US Leaves Cambodia Crisis to Asian Neighbors

In weekend decision Albright seeks to shift focus to group known for nonintervention

In terms of international response, Cambodia is beginning to look a bit like Bosnia.

The Southeast Asian nation of 9 million people, where one of the country's two copremiers ousted the other by force this month, is presenting the international community with another test of its will to follow through on promises to forge peace and stability.

How to react to Cambodian leader Hun Sen's violent seizure of sole power has been a pressing topic in many capitals, partly because Cambodia's troubles draw international sympathy - with good reason. In the past three decades, the country has been bombed by the US, administered by a murderous, Mao-inspired tyrant named Pol Pot, and invaded by Vietnam.

In the early 1990s, the United Nations led a $2-billion effort to establish peace and democracy that was also a sort of moral compensation for Cambodia's painful past. The actions of Mr. Hun Sen, a Vietnamese-trained former Communist, have jeopardized the success of this project, and the US and other nations have spent three weeks figuring out what to do about him.

At meetings in this suburb of the Malaysian capital of Kuala Lumpur, top officials from Southeast Asian nations, the US, and other countries have decided on a strategy that echoes the early days of the war in Bosnia-Herzegovina: Let's let the neighbors handle the problem.

The neighbors, in this instance, mean a 30-year-old organization called the Association of South East Asian Nations (ASEAN), which brings together every country in the region except Cambodia. "The US supports and applauds ASEAN's leading role in the effort to resolve the crisis in Cambodia," Secretary of State Madeleine Albright said yesterday in remarks to leaders of 21 countries meeting here to discuss security in Asia.

The problem is that the organization has long kept out of individual countries' internal affairs. "The success of ASEAN ... lies in nonintervention in serious disputes," says an Asian diplomat here who asked for anonymity.

The group Mrs. Albright addressed, the ASEAN Regional Forum, was only established in 1994. Both it and the much smaller ASEAN have encouraged countries to join by promising not to interfere in individual nations' domestic politics. ASEAN seems to value stability above all.

"As long as Hun Sen and Cambodia's domestic situation are stable," the Asian diplomat continues, "I don't believe ASEAN will take a significant role in changing the state of government in Phnom Penh."

There are other reasons to believe that Hun Sen will more or less get away with his power grab. Japan, Cambodia's leading donor, said this weekend that it would continue providing the country with copious financial assistance. The US suspended its $35 million aid and hasn't decided when or whether it will renew.

A European diplomat attending the meetings here says the European Union wants to ensure that Hun Sen follows through on a plan to hold elections in May 1998, that he remains open to working with the international community, and that he "respects" the fatherly role played by Cambodia's King Norodom Sihanouk. If Hun Sen behaves in this manner, the diplomat adds, "we will never cut links with Cambodia."

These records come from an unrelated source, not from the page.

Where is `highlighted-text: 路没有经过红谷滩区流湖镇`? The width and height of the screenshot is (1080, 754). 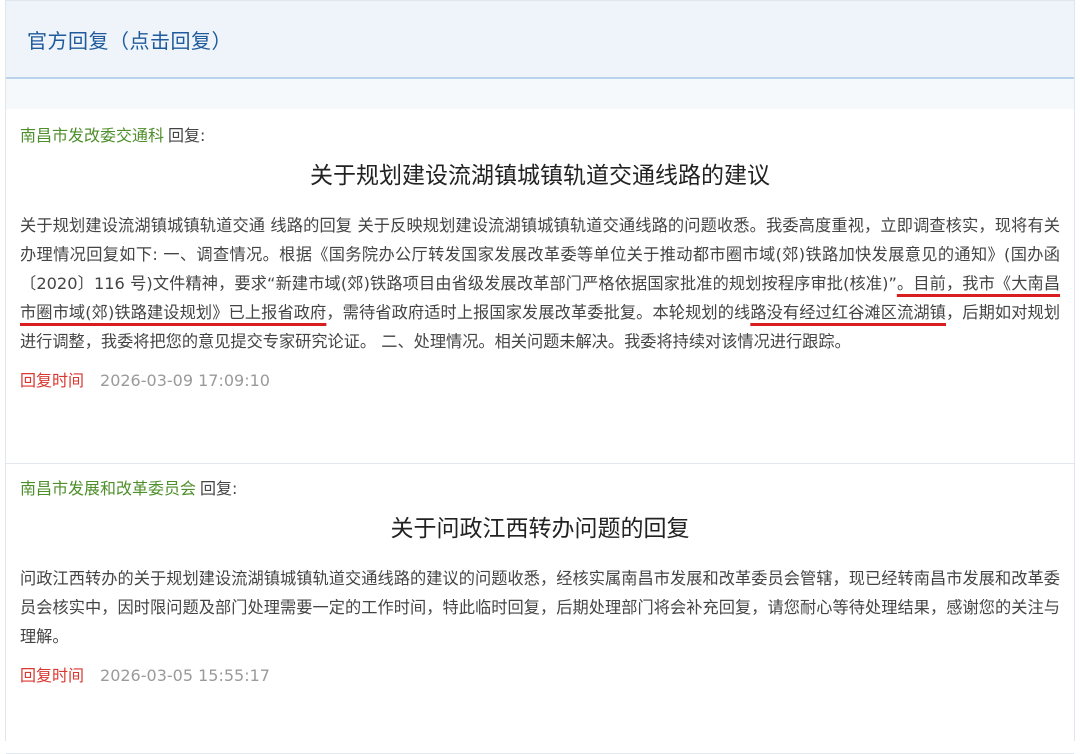 highlighted-text: 路没有经过红谷滩区流湖镇 is located at coordinates (848, 312).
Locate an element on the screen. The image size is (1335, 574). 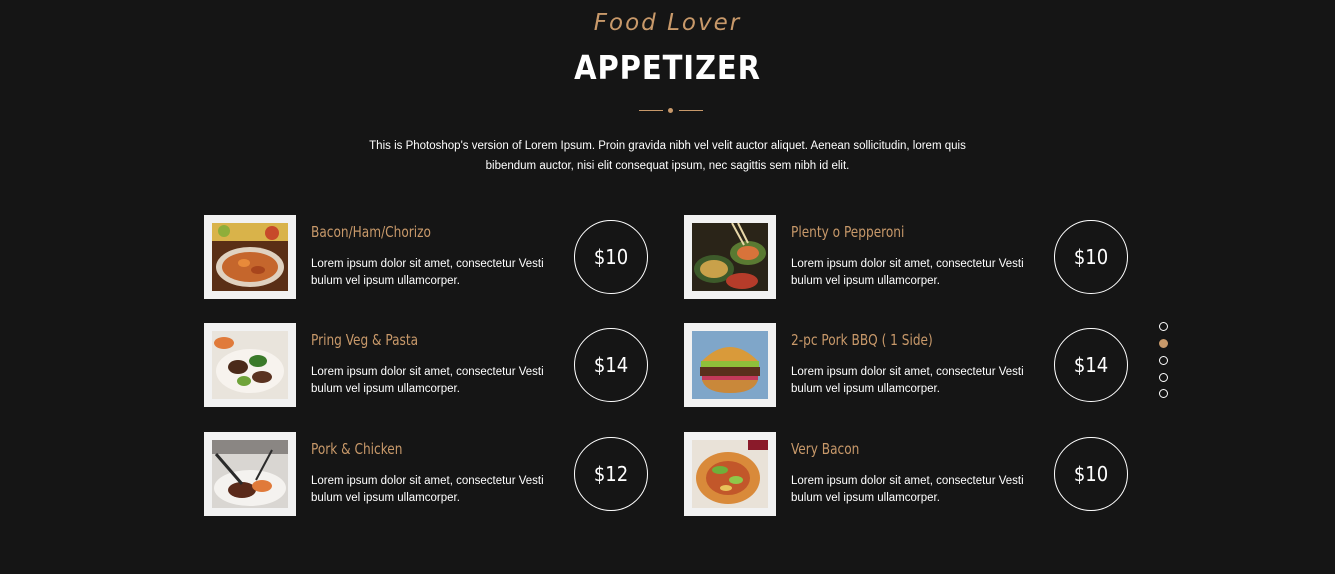
menu-item-name: Bacon/Ham/Chorizo is located at coordinates (371, 232).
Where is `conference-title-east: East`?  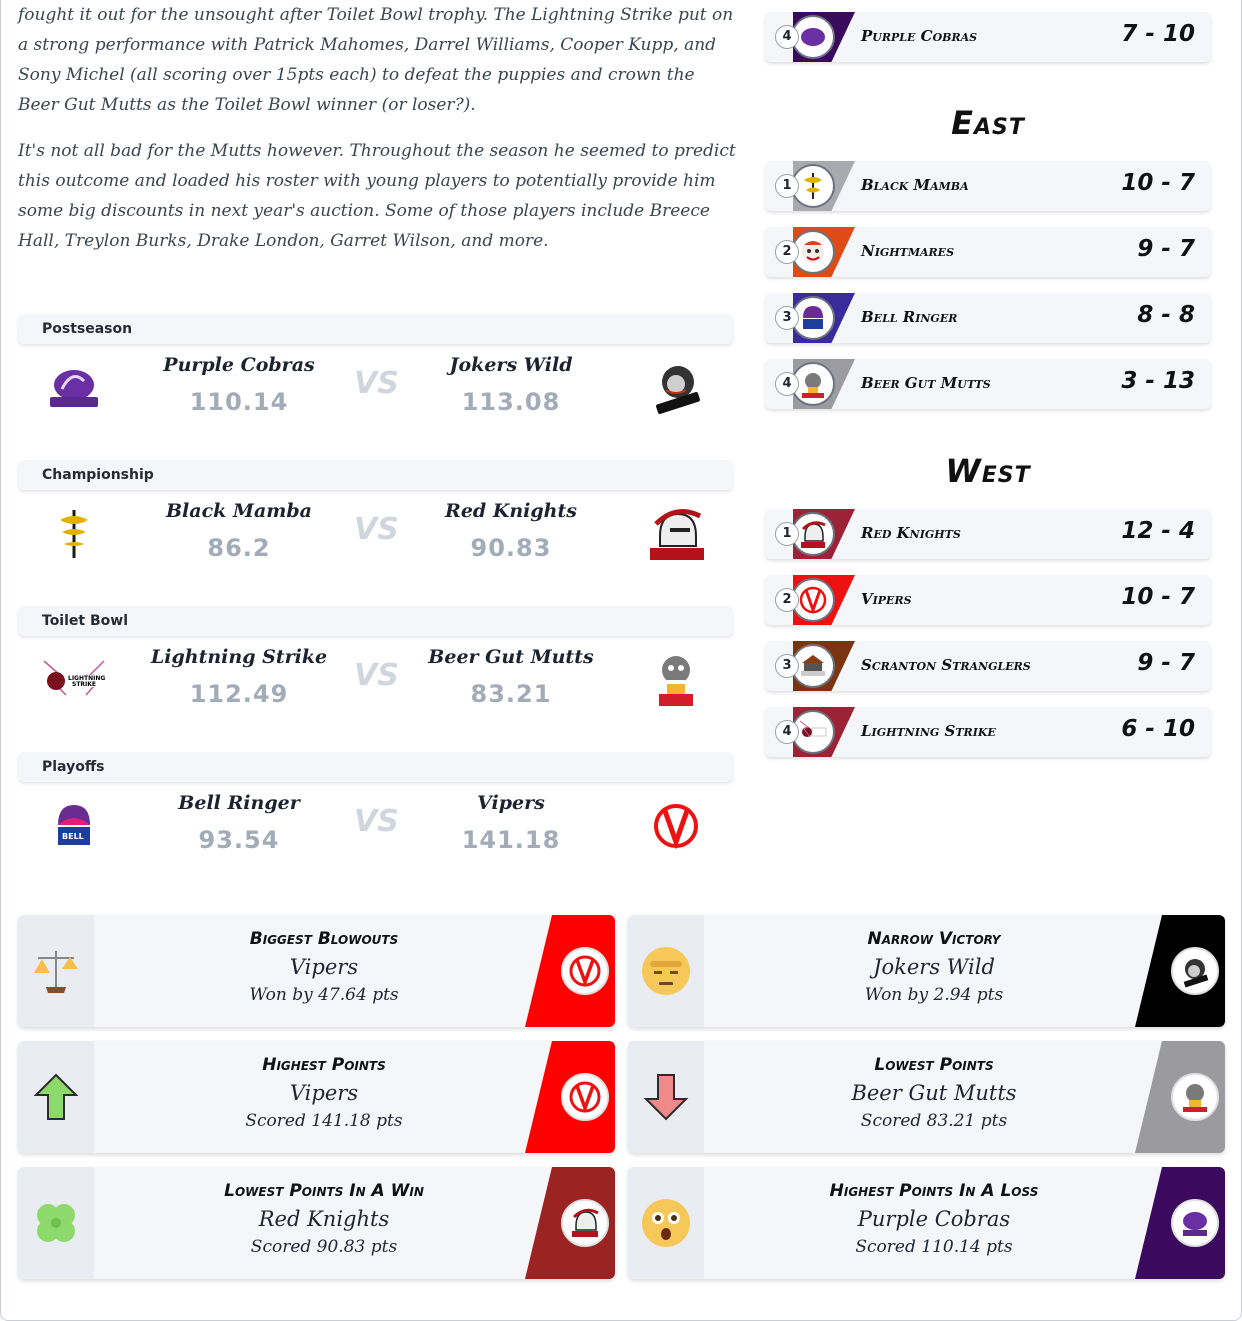 conference-title-east: East is located at coordinates (988, 123).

The leaders of some key Southeast Asian nations seemed to have convinced the US and other countries that they have the commitment and the means to improve the situation in Cambodia.

"Somebody has to step forward and mediate, and we think ASEAN can do it," the State Department's Nicholas Burns says. "It's not passing the buck at all," he adds. It's reality ... you can't talk about a problem forever."

ASEAN, echoing the Japanese approach, has long opposed tough measures to influence change in individual countries. It espouses "constructive engagement" and last weekend admitted Burma, whose government Albright deems one of the "most repressive and intrusive on Earth."

There is inescapable irony in the US turning to ASEAN to promote democracy in Cambodia when the organization is comfortable with the existence of a military dictatorship in Burma. Since Cambodia wants to be part of ASEAN, the group may be able to use membership as leverage, but it did not use that incentive to push for change in Burma.

In the 1993 UN-backed Cambodian elections, the royalist party of Prince Norodom Ranariddh won but was forced to form a coalition with Hun Sen, who promised civil war if he wasn't included. The uneasy powersharing turned to conflict on July 5, when Hun Sen seized control of the government while Mr. Ranariddh was out of the country.

It seems clear that Ranariddh will not be able to resume his copremier role, but the US and ASEAN are hoping that Hun Sen can be persuaded to revive the coalition and work with another representative from Ranariddh's party until the 1998 elections.